El régimen ha exhibido su pequeñez, la sociedad debiera empeñarse en mostrar su grandeza. Es hora de convocar, desde todas las organizaciones libres, estamentos oprimidos y personalidades independientes a un despertar comunitario. No hay más ámbito de esperanza que la edificación de una nueva mayoría desde la orfandad y la rabia.
Mientras vibra la identidad nacional, lo propio es referente cotidiano y con frecuencia angustioso, máxime en tiempos de comunicación satelital. A las noticias domésticas recibidas, se añadieron las entrevistas a distancia.

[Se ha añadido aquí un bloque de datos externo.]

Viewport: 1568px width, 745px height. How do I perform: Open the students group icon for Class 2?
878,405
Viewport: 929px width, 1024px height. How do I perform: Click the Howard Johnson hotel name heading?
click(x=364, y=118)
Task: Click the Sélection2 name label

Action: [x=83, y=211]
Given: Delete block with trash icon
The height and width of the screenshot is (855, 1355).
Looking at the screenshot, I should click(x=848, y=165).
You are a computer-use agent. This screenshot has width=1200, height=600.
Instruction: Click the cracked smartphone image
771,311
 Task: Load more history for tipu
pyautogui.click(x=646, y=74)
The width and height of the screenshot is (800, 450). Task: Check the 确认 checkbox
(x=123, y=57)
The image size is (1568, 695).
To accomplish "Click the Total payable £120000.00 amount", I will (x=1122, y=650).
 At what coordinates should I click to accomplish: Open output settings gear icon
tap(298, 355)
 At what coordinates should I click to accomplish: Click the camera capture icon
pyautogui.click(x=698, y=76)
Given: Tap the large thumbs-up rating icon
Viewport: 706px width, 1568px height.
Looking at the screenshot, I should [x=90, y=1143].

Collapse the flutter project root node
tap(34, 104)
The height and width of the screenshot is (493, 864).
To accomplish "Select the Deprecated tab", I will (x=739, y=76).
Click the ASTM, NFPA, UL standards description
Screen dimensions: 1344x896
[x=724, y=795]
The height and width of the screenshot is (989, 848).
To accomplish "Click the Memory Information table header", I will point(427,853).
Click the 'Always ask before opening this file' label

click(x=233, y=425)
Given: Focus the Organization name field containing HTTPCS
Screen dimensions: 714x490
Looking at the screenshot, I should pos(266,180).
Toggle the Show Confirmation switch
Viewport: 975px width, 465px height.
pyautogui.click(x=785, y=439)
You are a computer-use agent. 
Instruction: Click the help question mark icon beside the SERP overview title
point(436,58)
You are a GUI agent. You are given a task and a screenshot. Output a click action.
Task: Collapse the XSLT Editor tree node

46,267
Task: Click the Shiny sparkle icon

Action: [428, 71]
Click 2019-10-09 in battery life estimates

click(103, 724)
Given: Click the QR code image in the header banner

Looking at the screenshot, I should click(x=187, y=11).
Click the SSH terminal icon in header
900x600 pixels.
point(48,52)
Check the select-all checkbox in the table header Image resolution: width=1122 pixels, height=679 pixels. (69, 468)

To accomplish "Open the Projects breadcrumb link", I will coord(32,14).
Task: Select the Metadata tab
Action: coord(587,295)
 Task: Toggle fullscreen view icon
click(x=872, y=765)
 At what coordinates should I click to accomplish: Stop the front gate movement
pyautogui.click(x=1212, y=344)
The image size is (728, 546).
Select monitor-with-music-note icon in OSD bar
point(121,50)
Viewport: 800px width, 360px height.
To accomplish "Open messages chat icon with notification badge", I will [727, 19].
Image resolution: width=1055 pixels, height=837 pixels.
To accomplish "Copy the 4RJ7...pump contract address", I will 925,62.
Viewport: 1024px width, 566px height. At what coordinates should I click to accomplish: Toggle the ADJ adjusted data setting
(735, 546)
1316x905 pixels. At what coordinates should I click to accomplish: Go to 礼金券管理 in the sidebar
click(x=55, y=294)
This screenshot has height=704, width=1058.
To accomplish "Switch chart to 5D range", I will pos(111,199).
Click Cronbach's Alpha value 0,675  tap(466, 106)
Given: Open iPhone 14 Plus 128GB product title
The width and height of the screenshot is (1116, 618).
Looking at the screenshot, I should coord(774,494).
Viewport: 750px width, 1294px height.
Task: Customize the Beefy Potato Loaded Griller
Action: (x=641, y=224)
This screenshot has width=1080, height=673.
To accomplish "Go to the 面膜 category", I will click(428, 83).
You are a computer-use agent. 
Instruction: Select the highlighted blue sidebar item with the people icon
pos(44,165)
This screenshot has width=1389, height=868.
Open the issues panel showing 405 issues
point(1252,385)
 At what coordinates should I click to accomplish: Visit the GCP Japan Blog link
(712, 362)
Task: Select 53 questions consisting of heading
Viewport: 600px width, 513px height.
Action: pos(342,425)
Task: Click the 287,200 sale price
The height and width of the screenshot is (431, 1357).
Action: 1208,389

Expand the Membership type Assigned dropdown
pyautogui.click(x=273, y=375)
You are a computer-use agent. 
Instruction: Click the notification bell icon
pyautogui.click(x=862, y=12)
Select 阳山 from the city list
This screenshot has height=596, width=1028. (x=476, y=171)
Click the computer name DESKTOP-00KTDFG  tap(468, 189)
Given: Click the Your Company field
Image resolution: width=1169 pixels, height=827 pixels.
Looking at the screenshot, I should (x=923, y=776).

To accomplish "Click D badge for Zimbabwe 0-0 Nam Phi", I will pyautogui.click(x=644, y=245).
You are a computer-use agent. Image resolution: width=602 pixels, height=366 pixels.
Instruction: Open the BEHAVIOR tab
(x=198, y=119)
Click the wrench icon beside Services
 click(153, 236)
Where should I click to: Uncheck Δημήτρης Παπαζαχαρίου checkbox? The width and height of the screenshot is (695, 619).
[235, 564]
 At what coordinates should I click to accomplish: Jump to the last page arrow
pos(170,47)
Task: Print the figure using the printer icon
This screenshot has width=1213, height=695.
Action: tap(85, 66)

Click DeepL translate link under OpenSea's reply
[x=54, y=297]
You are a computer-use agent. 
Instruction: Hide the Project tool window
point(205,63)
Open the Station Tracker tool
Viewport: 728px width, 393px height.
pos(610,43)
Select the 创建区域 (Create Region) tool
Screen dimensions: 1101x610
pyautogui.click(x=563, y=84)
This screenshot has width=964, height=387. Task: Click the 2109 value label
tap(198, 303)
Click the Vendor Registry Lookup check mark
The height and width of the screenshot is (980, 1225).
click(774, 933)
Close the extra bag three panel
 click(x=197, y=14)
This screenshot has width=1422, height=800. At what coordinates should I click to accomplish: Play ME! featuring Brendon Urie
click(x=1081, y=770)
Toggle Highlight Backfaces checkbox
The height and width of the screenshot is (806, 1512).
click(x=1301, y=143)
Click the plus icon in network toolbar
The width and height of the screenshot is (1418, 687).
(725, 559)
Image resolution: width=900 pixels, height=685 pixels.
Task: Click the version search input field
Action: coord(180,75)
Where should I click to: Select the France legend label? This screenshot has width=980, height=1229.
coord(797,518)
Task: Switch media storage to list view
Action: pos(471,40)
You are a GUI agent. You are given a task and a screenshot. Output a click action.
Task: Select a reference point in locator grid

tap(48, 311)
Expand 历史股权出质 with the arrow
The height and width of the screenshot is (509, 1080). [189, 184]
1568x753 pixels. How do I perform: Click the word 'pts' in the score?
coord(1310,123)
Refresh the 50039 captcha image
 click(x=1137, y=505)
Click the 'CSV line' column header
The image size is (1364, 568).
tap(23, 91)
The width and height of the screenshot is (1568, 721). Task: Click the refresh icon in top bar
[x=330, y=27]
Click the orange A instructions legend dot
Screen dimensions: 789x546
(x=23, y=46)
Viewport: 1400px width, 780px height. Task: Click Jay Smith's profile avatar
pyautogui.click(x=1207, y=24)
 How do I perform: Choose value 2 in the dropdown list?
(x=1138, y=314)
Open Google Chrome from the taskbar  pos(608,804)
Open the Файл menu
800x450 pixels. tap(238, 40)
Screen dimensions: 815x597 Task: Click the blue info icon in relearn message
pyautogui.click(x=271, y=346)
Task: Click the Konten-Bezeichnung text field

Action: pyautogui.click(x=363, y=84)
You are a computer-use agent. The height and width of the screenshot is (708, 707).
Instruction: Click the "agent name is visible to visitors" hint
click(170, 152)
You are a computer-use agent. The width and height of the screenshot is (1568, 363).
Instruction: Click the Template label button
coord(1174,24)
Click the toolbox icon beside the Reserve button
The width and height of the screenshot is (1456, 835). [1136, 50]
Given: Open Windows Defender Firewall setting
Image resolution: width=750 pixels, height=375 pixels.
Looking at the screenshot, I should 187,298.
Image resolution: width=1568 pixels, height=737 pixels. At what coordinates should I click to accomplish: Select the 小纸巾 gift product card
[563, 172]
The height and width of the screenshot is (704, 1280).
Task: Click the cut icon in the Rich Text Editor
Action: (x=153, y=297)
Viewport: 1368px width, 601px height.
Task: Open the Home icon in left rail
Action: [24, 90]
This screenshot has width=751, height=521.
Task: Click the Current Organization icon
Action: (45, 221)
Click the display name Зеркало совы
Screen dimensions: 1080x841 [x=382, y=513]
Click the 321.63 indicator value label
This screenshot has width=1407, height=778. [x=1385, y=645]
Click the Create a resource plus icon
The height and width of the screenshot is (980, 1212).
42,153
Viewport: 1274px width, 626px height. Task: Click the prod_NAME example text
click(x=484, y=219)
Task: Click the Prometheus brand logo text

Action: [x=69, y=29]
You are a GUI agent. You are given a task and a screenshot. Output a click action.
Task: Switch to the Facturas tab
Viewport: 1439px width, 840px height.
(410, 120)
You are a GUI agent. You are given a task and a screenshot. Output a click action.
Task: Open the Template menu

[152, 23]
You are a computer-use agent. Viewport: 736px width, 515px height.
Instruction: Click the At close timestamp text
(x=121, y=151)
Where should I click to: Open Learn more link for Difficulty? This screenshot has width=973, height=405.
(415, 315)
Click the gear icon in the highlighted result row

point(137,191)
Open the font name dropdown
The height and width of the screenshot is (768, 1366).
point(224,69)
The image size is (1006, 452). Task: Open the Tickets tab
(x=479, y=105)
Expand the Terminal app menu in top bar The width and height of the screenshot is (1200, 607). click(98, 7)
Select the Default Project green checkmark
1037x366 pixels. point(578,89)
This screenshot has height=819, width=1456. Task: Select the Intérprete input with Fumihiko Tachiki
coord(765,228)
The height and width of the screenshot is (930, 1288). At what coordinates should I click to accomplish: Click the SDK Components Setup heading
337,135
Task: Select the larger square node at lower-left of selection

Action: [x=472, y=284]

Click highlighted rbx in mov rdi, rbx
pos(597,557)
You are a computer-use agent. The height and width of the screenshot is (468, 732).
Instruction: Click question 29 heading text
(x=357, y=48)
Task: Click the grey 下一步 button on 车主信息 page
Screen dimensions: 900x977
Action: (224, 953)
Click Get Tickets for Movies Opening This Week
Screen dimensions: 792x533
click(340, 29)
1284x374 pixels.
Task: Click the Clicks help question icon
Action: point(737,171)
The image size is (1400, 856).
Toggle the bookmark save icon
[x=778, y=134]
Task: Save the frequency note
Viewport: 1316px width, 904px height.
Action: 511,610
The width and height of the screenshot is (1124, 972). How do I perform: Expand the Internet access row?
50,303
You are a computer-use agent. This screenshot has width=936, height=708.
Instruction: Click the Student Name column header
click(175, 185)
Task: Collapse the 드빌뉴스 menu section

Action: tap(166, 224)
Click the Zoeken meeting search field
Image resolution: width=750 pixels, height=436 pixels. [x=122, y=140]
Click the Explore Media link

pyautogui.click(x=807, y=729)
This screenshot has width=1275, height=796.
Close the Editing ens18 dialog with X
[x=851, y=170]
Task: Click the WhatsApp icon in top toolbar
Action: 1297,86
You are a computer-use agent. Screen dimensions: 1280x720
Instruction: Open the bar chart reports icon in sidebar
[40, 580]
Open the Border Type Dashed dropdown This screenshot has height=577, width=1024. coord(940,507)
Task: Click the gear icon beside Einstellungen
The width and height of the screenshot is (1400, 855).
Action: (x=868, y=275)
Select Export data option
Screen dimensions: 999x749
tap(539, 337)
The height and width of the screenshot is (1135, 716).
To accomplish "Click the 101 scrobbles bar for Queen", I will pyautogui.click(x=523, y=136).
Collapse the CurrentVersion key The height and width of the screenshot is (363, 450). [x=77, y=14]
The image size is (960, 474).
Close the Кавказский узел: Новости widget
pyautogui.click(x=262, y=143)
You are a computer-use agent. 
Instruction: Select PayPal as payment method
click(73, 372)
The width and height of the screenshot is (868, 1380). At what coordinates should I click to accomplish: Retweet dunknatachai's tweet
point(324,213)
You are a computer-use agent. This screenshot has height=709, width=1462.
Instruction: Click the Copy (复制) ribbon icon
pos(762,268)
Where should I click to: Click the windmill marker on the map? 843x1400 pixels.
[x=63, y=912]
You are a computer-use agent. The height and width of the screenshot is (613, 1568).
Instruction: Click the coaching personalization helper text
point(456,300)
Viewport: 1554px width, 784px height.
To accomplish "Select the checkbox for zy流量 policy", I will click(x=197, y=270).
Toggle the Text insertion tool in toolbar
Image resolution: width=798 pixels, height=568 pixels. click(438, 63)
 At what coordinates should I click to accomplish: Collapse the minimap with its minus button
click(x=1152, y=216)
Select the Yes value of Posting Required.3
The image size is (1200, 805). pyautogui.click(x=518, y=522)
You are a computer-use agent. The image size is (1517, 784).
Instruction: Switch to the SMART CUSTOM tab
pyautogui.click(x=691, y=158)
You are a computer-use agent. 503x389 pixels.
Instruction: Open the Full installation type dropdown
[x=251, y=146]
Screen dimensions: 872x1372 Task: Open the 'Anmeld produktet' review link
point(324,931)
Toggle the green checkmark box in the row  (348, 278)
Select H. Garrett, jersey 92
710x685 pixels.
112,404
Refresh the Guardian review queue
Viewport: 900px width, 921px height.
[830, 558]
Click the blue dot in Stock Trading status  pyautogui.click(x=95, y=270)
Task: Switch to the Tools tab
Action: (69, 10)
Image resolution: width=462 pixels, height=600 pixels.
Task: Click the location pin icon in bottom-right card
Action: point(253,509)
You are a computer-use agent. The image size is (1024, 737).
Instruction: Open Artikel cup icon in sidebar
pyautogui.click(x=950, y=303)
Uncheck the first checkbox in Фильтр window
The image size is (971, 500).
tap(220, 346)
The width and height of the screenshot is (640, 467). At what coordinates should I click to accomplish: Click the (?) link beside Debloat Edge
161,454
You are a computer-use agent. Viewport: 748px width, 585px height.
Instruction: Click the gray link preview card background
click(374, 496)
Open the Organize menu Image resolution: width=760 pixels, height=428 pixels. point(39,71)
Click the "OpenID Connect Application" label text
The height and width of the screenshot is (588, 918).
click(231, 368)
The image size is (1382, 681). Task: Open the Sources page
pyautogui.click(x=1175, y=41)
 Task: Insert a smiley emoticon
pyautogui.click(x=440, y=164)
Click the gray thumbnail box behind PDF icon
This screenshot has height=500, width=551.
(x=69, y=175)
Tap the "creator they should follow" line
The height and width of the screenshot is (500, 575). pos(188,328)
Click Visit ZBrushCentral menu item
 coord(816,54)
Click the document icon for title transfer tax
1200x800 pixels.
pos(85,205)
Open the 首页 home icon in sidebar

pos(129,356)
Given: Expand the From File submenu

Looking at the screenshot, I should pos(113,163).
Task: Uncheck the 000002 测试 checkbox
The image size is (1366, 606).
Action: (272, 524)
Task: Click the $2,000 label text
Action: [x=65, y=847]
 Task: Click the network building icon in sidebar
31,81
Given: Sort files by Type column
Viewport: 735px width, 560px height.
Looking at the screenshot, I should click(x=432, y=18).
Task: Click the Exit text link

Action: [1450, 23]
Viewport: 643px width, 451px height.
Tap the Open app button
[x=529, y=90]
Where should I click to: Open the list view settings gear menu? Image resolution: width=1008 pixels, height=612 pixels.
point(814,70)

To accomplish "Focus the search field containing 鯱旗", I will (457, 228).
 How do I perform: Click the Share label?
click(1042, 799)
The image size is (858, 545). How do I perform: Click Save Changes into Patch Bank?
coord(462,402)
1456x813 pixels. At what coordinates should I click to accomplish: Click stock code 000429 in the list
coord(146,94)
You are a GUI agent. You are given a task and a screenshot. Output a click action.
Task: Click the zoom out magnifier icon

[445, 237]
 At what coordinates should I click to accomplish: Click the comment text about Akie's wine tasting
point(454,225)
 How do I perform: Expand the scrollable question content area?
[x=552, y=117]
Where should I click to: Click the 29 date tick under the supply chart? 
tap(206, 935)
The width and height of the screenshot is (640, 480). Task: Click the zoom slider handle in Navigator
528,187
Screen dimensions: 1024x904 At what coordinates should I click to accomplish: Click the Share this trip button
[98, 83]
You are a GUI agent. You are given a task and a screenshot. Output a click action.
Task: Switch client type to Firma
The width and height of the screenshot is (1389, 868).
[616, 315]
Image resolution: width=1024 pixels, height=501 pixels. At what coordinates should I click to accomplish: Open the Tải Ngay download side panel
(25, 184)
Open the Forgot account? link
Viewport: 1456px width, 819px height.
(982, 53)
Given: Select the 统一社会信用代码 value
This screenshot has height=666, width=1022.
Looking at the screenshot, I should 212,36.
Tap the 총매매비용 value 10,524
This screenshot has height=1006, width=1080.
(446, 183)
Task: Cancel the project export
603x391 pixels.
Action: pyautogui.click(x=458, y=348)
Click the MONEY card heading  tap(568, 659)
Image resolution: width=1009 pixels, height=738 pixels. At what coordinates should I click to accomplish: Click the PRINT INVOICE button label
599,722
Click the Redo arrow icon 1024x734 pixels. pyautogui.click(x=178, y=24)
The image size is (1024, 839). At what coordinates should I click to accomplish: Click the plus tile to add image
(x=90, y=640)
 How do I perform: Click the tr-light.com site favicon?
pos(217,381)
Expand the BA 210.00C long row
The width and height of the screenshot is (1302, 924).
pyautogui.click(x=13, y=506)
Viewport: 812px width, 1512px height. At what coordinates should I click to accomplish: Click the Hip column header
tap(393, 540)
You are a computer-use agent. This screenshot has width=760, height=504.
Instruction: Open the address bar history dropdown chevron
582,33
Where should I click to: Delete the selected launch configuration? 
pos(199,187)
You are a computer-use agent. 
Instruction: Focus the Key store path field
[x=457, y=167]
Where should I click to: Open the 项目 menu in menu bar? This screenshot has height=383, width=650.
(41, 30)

Una en particular me desató consideraciones comparativas: ¿cómo definiría usted la década que va a terminar para México?
La respuesta fue casi instintiva: “catastrófica”, dije. Aunque luego pensé que podríamos llamarla: “el decenio trágico” en remembranza de los días que cortaron en flor nuestra esperanza democrática en 1913. No viene a la memoria otro período, desde la restauración de la República, en que sea más ominoso el cúmulo de infidencias y deserciones cometidas.
La década de los setentas fue tal vez la última en que tuvimos progreso, extraviado por la grandilocuencia irresponsable. A pesar de los lastres de la inequidad y el autoritarismo, el país crecía y parecía tener sentido. Vinieron luego la “década perdida” y la transición abortada. Nunca había sido- sin embargo- tan arteramente traicionada una expectativa de cambio como ocurrió en los comienzos de este milenio.
Casi treinta años de estancamiento económico, parálisis de la política igualitaria, disolución institucional, corrupción generalizada, transferencia de poder estatal hacia los intereses particulares y pérdida de los espacios de soberanía. Por ello la respuesta a la cuestión: ¿cuál es la solución para el país? resulta severa: probablemente nuestro Estado-nación no tenga remedio.
¿Qué hacer cuando la clase dirigente ha sido jibarizada por el vacío mental de la mezquindad? Ciertamente, los pueblos siempre tienen la última palabra, pero ésta ha de expresarse a través de movimientos contundentes capaces de erigir una construcción social distinta. Los declives sólo se detienen con un cambio de régimen. Aquí lo hemos nombrado Nueva República.
La última pregunta formulada: ¿qué piensa de la propuesta política de Calderón? se contesta por sí misma. Nada hay en la famélica iniciativa que guarde relación con la gravedad y dimensión de los problemas de México. No corresponde, siquiera, a esos pliegos tardíos de concesiones que suelen formular los sistemas en agonía. Es una trampa mediática mal intencionada, destinada a mitigar una derrota electoral inevitable.
He llamado en exceso verbal “pozoleros políticos” a quienes descuartizan sin piedad el gran proyecto de reformar al Estado. Menos merecen quienes derraman el caudal simbólico del bicentenario en la pendiente de desviaciones ratoneras. El creciente consenso a favor de una nueva Constitución, ha sido trocado en acertijo para atrapar a los aliados circunstanciales de un gobierno moribundo.
El régimen ha exhibido su pequeñez, la sociedad debiera empeñarse en mostrar su grandeza. Es hora de convocar, desde todas las organizaciones libres, estamentos oprimidos y personalidades independientes a un despertar comunitario. No hay más ámbito de esperanza que la edificación de una nueva mayoría desde la orfandad y la rabia.